THE RECORDS section start

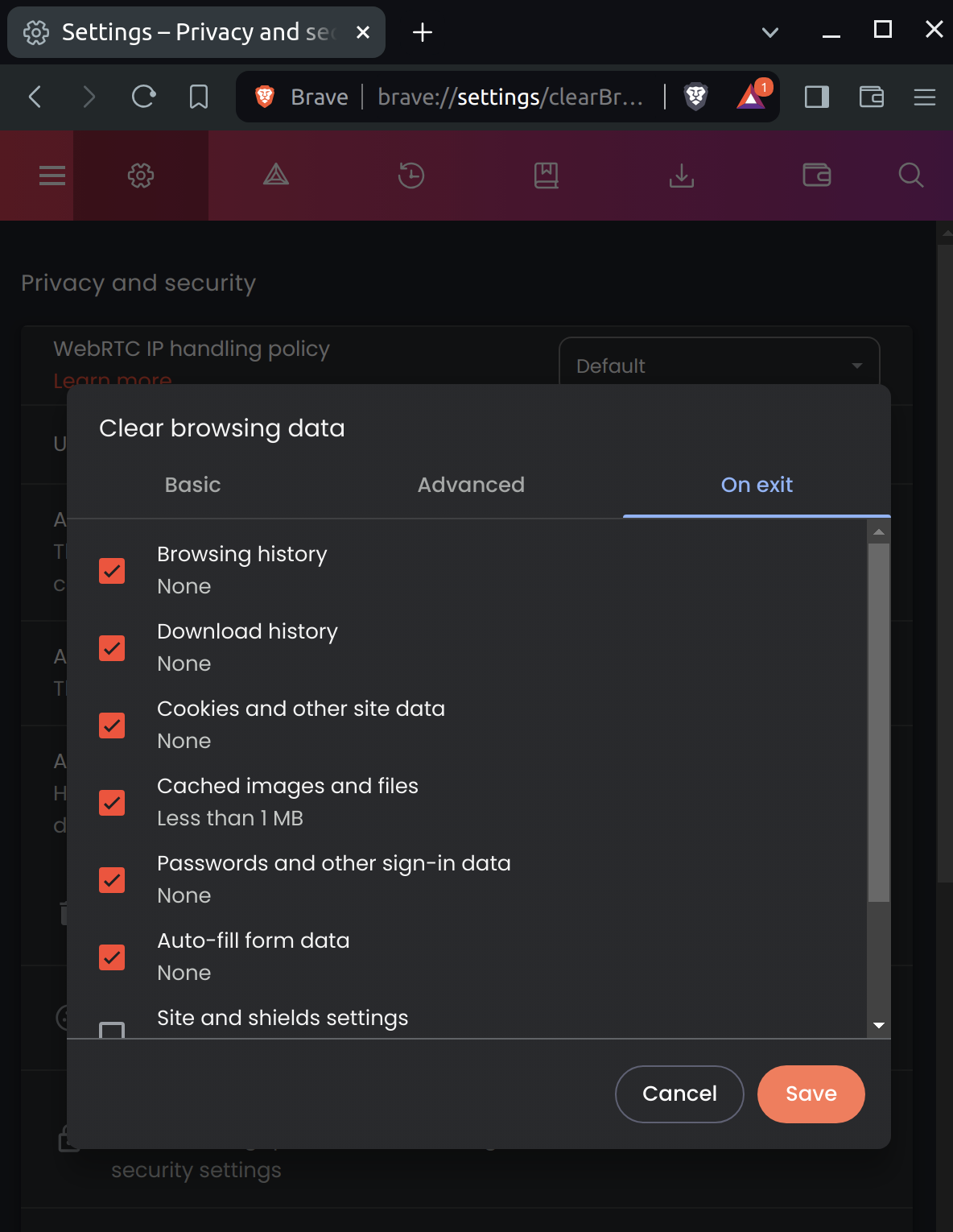Reload the settings page

click(x=143, y=97)
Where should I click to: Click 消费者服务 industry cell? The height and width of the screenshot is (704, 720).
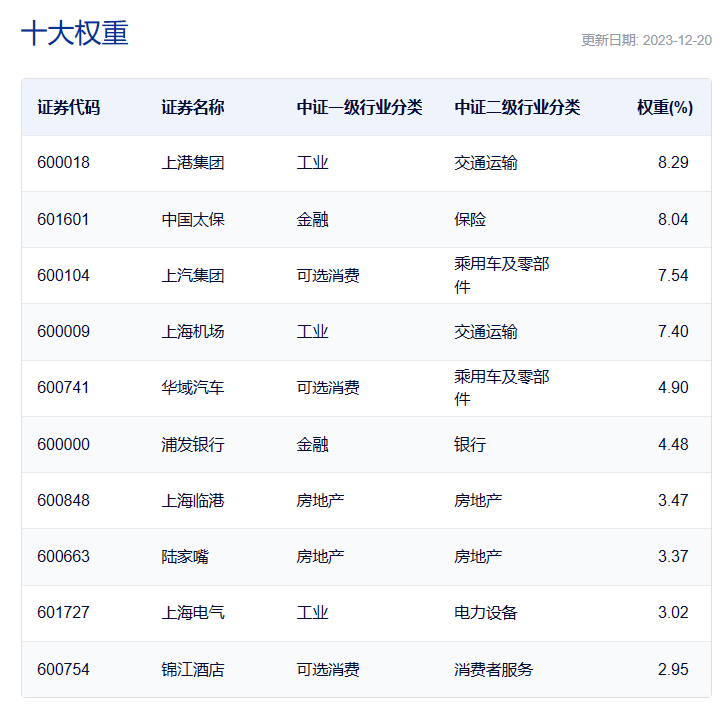493,669
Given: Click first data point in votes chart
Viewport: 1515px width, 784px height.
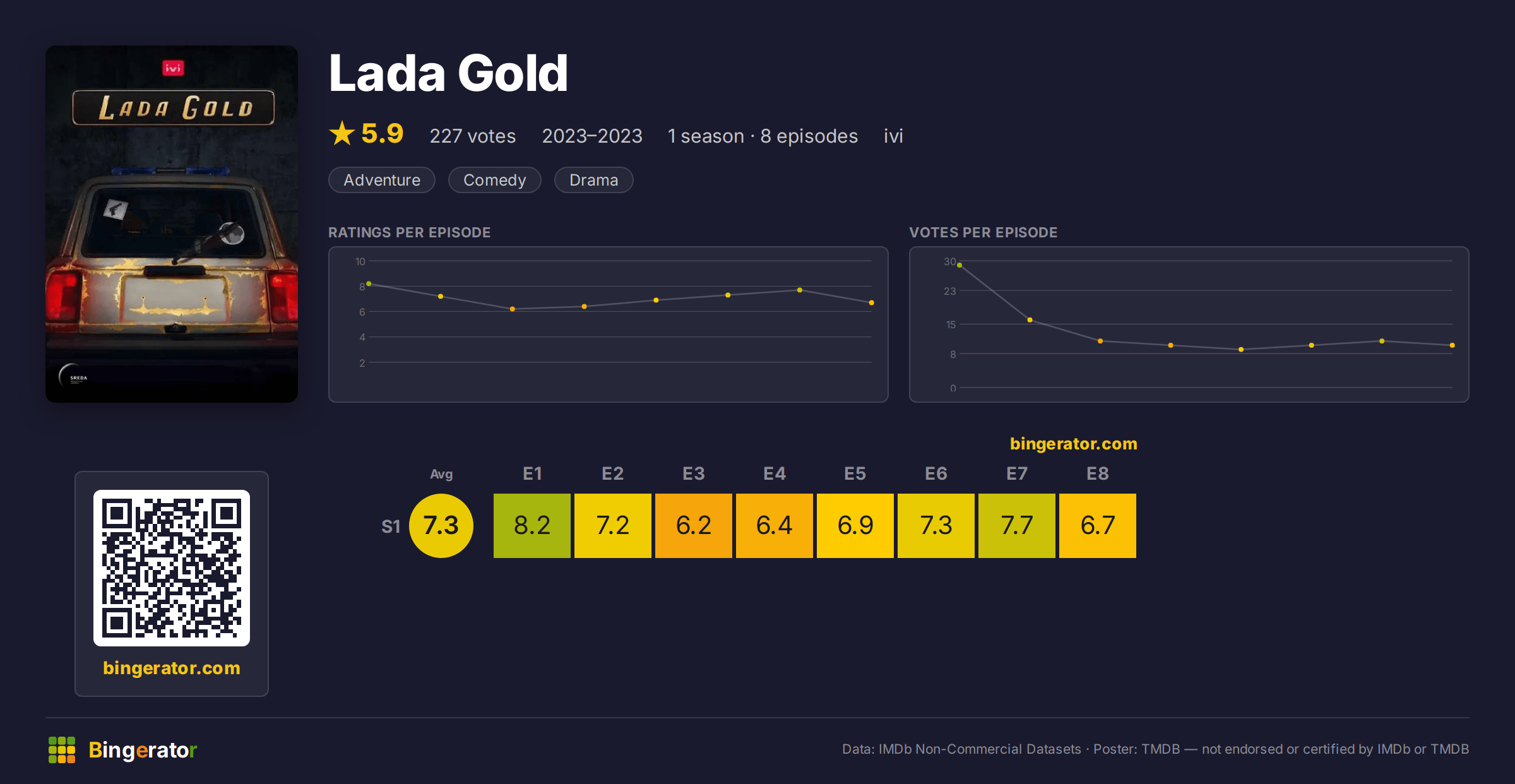Looking at the screenshot, I should [x=960, y=265].
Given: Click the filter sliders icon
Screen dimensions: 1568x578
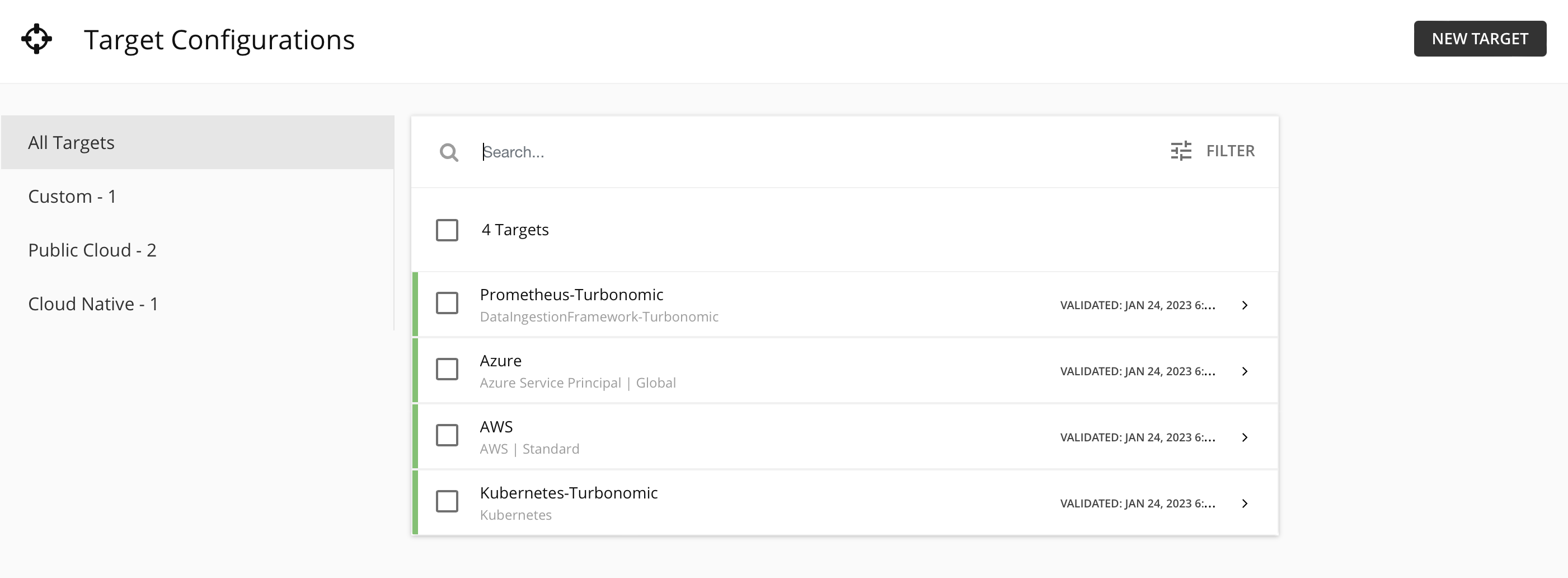Looking at the screenshot, I should [1181, 151].
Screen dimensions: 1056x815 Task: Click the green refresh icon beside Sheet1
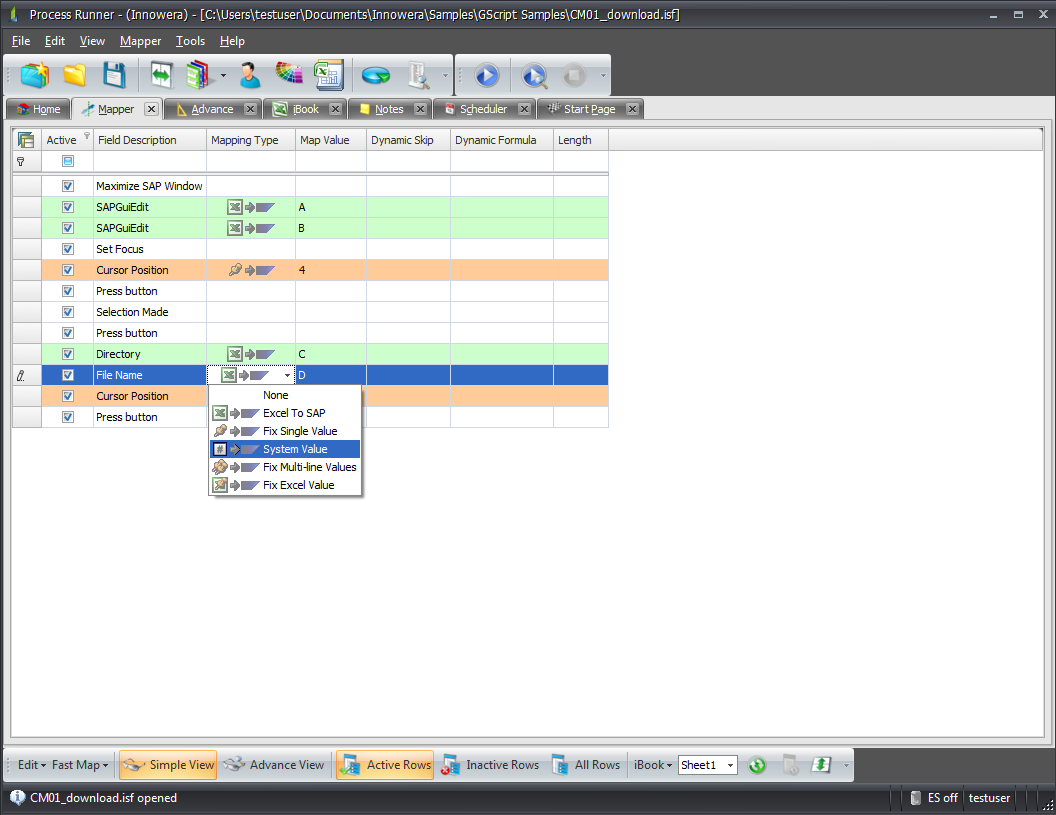757,765
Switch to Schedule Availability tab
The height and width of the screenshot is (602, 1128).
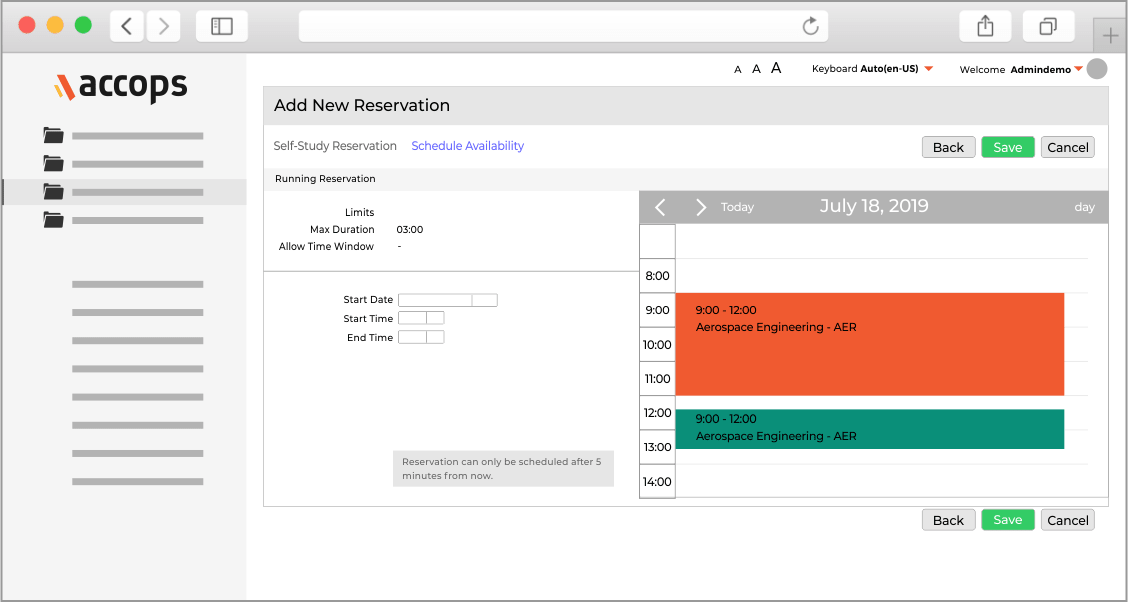pos(467,146)
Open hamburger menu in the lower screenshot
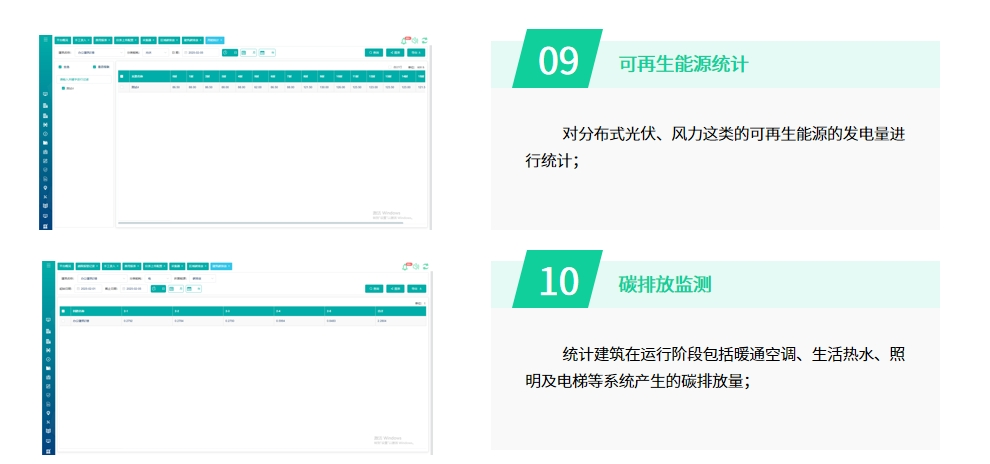This screenshot has width=990, height=464. click(x=46, y=265)
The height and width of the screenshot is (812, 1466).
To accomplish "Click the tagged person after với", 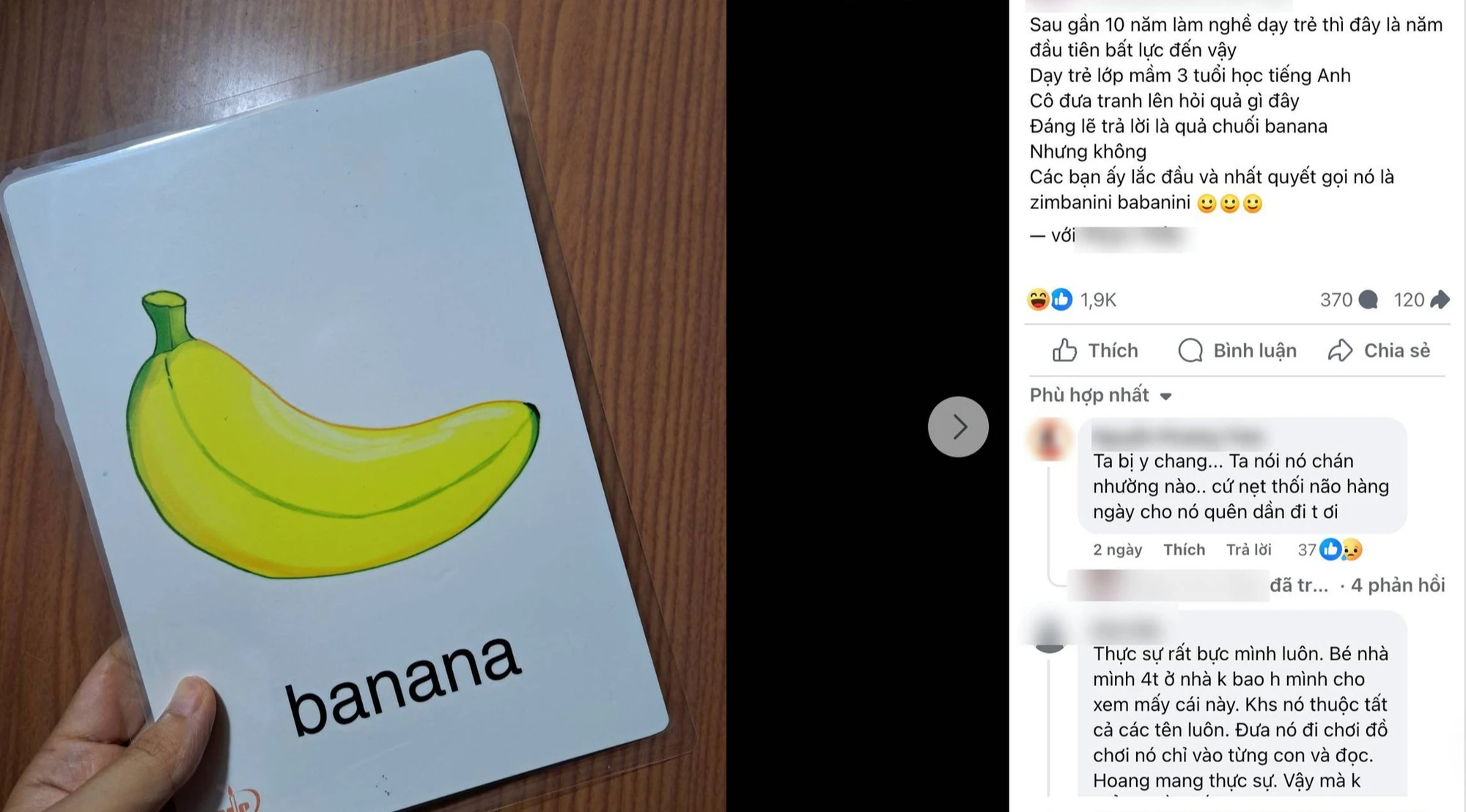I will tap(1134, 236).
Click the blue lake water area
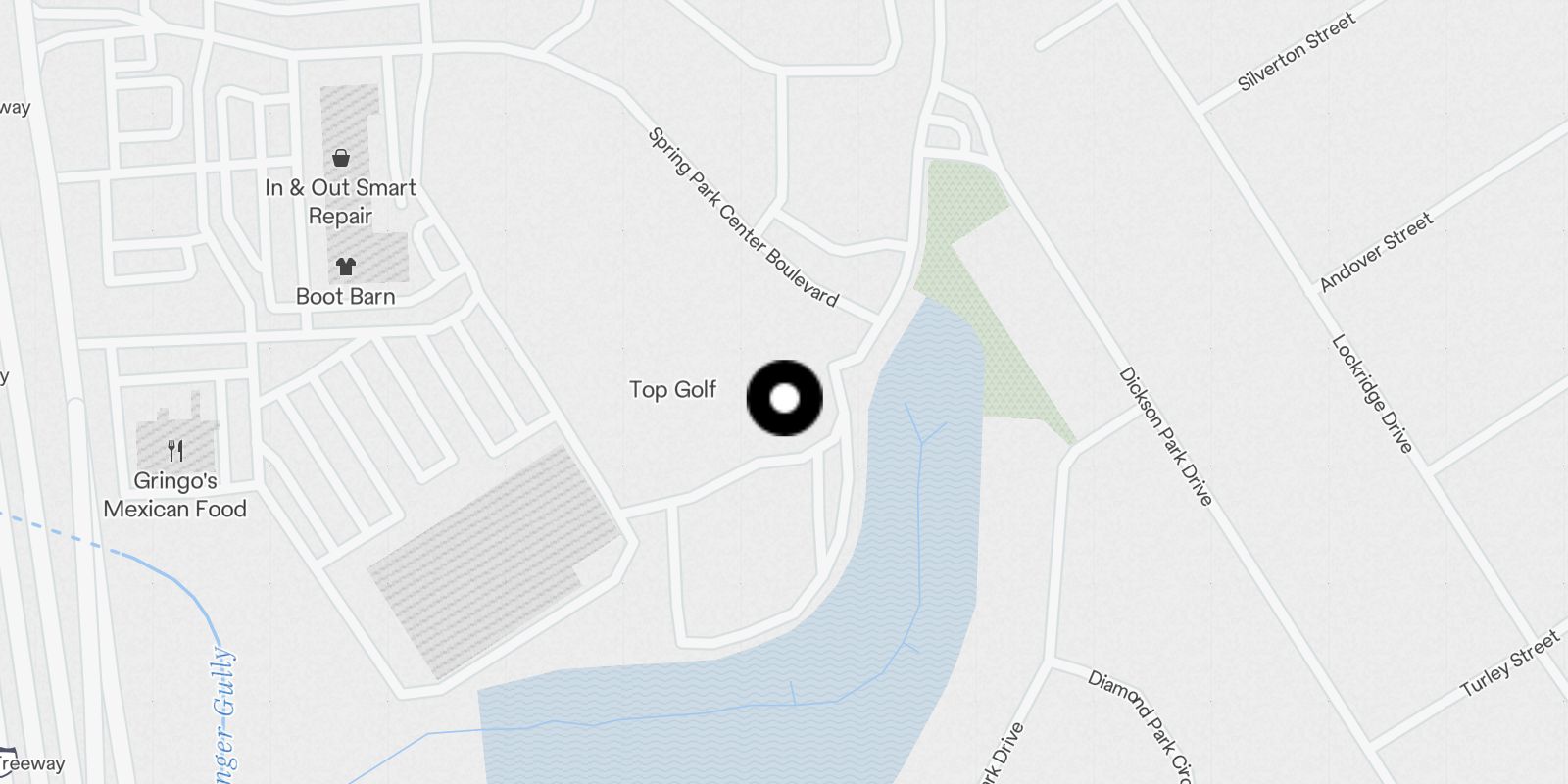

THE RECORDS section end

* TASK DETAILS *
Show a copy of each line from the data that includes the word "Given".

* WRITTEN RESPONSE *
Given: Click first data point in votes chart
Given: Click the filter sliders icon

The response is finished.